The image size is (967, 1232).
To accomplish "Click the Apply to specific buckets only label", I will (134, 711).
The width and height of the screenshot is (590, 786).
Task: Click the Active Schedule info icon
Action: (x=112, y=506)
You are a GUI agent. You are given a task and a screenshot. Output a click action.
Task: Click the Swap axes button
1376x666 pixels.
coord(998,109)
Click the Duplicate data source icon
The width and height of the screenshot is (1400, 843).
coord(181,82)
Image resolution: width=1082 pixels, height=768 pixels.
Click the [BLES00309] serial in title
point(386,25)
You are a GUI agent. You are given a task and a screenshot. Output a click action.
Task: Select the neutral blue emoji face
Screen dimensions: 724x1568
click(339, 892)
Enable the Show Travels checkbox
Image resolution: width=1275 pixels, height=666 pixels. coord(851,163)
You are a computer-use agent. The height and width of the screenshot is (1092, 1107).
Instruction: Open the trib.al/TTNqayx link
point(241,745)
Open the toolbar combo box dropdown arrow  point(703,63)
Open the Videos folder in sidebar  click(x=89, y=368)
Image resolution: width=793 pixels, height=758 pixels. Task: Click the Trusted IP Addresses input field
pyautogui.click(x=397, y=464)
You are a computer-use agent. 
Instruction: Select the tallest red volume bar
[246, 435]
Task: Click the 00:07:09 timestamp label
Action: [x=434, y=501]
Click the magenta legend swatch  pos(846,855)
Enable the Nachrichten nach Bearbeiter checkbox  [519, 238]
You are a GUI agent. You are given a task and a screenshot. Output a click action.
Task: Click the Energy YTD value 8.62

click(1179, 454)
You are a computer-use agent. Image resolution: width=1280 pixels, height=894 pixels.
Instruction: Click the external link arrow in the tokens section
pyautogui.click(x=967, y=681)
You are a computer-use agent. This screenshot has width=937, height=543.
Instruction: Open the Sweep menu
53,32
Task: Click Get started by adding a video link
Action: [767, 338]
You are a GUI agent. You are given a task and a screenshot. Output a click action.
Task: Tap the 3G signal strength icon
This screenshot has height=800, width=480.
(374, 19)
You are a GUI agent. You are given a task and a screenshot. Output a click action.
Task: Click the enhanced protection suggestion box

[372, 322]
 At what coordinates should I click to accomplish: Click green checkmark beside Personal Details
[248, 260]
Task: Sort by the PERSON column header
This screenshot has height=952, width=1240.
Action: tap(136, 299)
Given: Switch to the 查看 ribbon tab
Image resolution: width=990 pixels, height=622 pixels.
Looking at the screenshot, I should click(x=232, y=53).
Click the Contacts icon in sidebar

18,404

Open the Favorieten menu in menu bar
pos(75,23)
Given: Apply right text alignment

★ ★ ★ ★ ★

Task instructions :: Take each line in the listing that has the word "computer" and copy it.

Solution for this exercise ::
You are a computer-use agent. The height and width of the screenshot is (1092, 1107).
You are a computer-use agent. 
You are a computer-use agent. Image resolution: width=1280 pixels, height=894 pixels.
You are a computer-use agent. This screenshot has width=937, height=543.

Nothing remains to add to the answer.